I was recently asked a question: Does black love still exist? Have we gotten beyond needing to marry within our race or culture?
To be honest with you, until America really addresses the ingrained racial issues that are specific to the fabric of America, I would say we have not gotten beyond the rhetoric of black love and interracial dating and with good reason. Here are two:
1. The media has propogated a myth that all good men, especially Black Men, are taken. The ones that are not taken are gay, bi-sexual, deadbeats, or in jail. This is simply NOT TRUE (I know several of them who are intelligent, single, good-looking, financially solvent, and proudly heterosexual). But it is the image that has been promoted for so long in movies, magazines, and television, that it has become necessary to create campaigns around undoing this myth.
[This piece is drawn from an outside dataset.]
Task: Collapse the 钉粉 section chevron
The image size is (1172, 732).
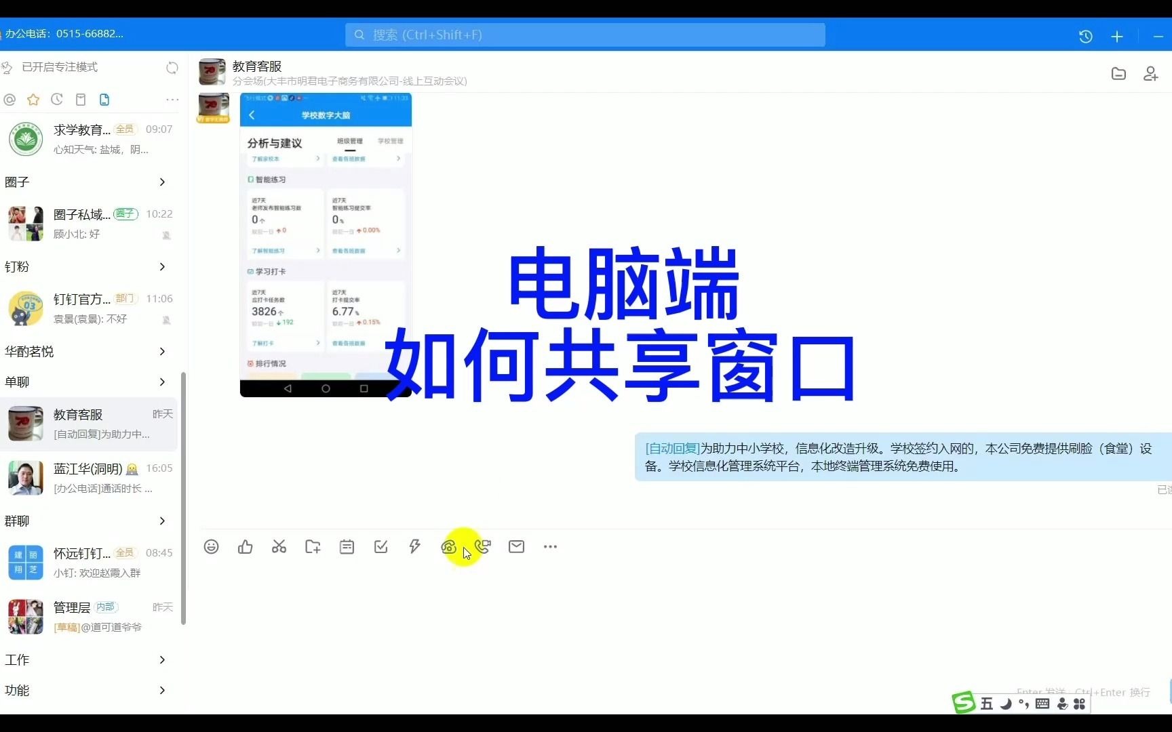Action: click(x=161, y=267)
2. Even in Moral America (the Church), there are still some who believe God is against interracial marriage. So, on one hand you have a negative image portrayal of the black male, and on the other you are presented with a moral decision: is it a sin to marry outside my race? The answer is emphatically NO. Any good Bible scholar will tell you God is against inter-faith marrying not interracial. He warned Solomon, if he chose to marry women who served other gods, that they would turn his heart from serving the God of Abraham, Isaac, & Jacob, his forefathers. The emphasis was on the spiritual, not the racial identity, although in some cases the racial & spiritual identity was tied together. For example, a person can be a Jew by heritage and not be a follower of the Jewish faith.
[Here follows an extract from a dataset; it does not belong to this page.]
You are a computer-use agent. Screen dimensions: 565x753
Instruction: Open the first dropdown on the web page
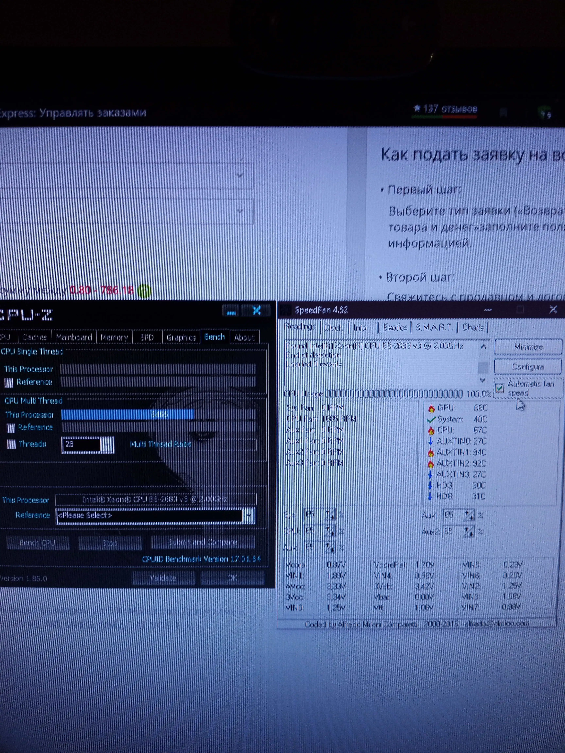[240, 175]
Interacial marriage was illegal in 33 states in 1958. In fact, a couple was arrested in Richmond, VA for breaking the law (Loving vs. Virginia).
I see these two as barriers to our thinking in terms of love and relationships in general.
Consider these verses:
Don't team up
with those who are unbelievers. How can righteousness be a partner with
wickedness? How can light live with darkness? 2 Corinthians 6:14
1 Kings 11: 1-8
But King Solomon loved many foreign women, as well as the daughter of Pharaoh:
women of the Moabites, Ammonites, Edomites, Sidonians, and Hittites; from
the nations of whom the Lord had
said to the children of Israel, "You shall not intermarry with them, nor they
with you. Surely they will turn away your hearts after their gods." Solomon
clung to these in love. And he had seven hundred wives, princesses, and three
hundred concubines; and his wives turned away his heart.
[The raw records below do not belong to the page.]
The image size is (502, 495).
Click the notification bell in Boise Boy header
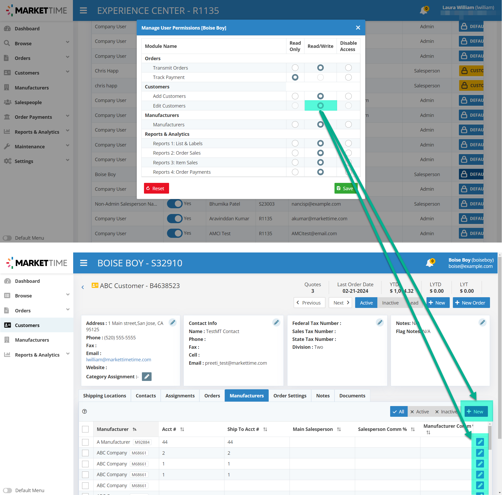[x=429, y=263]
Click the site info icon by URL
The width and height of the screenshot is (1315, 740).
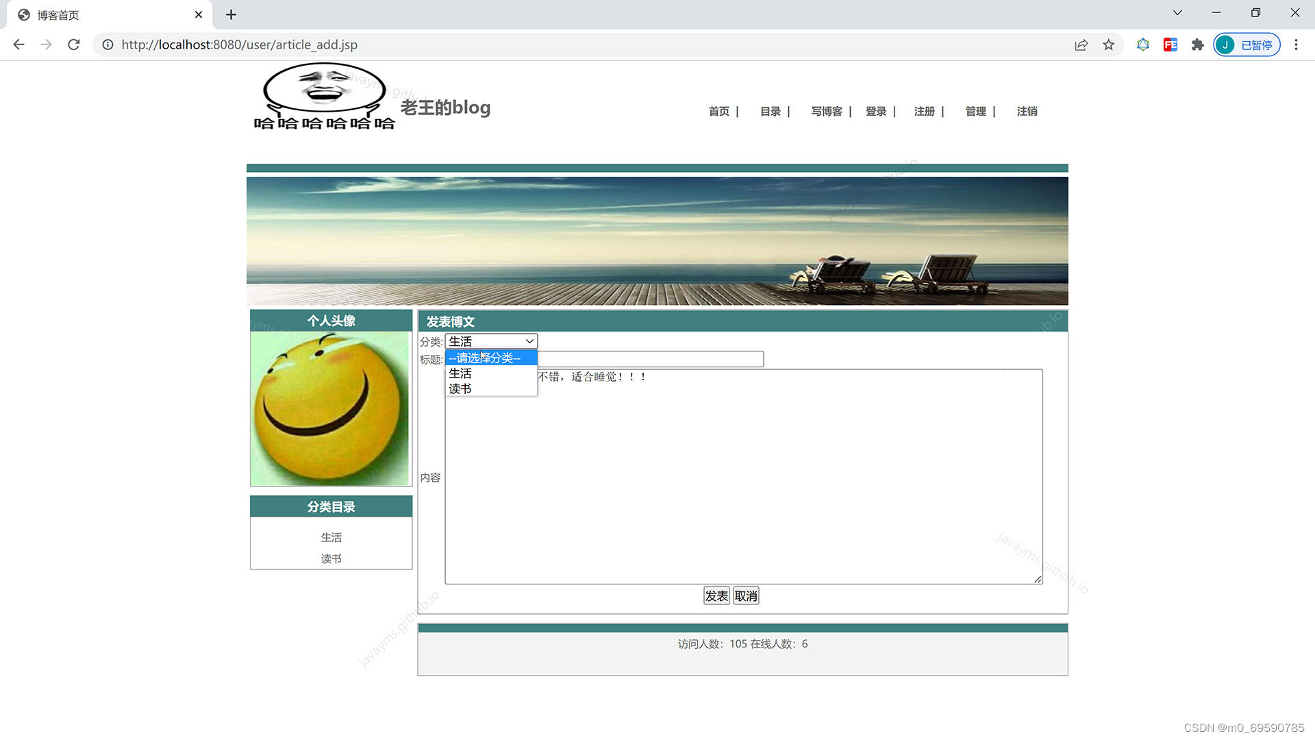[108, 45]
For it was so, when Solomon was old, that his wives turned his heart after other
gods; and his heart was not loyal to the Lord his God, as was the heart
of his father David. For Solomon went after Ashtoreth the goddess of the
Sidonians, and after Milcom the abomination of the Ammonites. Solomon did evil
in the sight of the Lord, and did
not fully follow the Lord, as
did his father David. Then Solomon built a high place for Chemosh the
abomination of Moab, on the hill that is east of Jerusalem, and for
Molech the abomination of the people of Ammon. And he did likewise for all his
foreign wives, who burned incense and sacrificed to their gods.
Check out the results:
V. 9-13 God's Judgement comes
So the Lord became angry with
Solomon, because his heart had turned from the Lord God of Israel, who had appeared to
him twice, and had commanded him concerning this thing, that he should not go
after other gods; but he did not keep what the Lord had commanded. Therefore the Lord said to Solomon, "Because you have
done this, and have not kept My covenant and My statutes, which I have commanded
you, I will surely tear the kingdom away from you and give it to your servant.
Nevertheless I will not do it in your days, for the sake of your father David; I
will tear it out of the hand of your son. However I will not tear away the whole
kingdom; I will give one tribe to your son for the sake of my servant David, and
for the sake of Jerusalem which I have chosen."
We should cling to in love what will draw us towards God not away from God. Solomon joined himself a 1,000 times to other women. The sexual act was not just physical but spiritual. His heart was torn between 1,001 different desires. In order to please them all, he built idols to their gods to satisfy their own need to worship, which put his own faith in jepoardy.
Keith Reed makes some excellent points when delving into media influence. He writes:
"If you follow the logic that says looking for a hetero, single black man to marry will yield a bunch of underachieving, noncommittal fools who might be on the ‘down low’, you might also believe that a search for single, available sistas will yield a crew of HIV candidates who are likely broke and might be involved in criminal activity.
If it’s one you’re seeking, the other 99.9 percent really don’t matter."
What can we learn here?
1. God wants us to be in union with Him first.
2. Our love life should not endanger our spiritual life with our first love (God).
3. Race is not the deciding factor- faith is.
4. We can't allow society to dictate our relationships if we are believers
5. We must measure our relationships, especially the one that will join us as one with another soul against the Word of God
Wherever Love Finds You, let it not tear you away from your first love, Jesus Christ.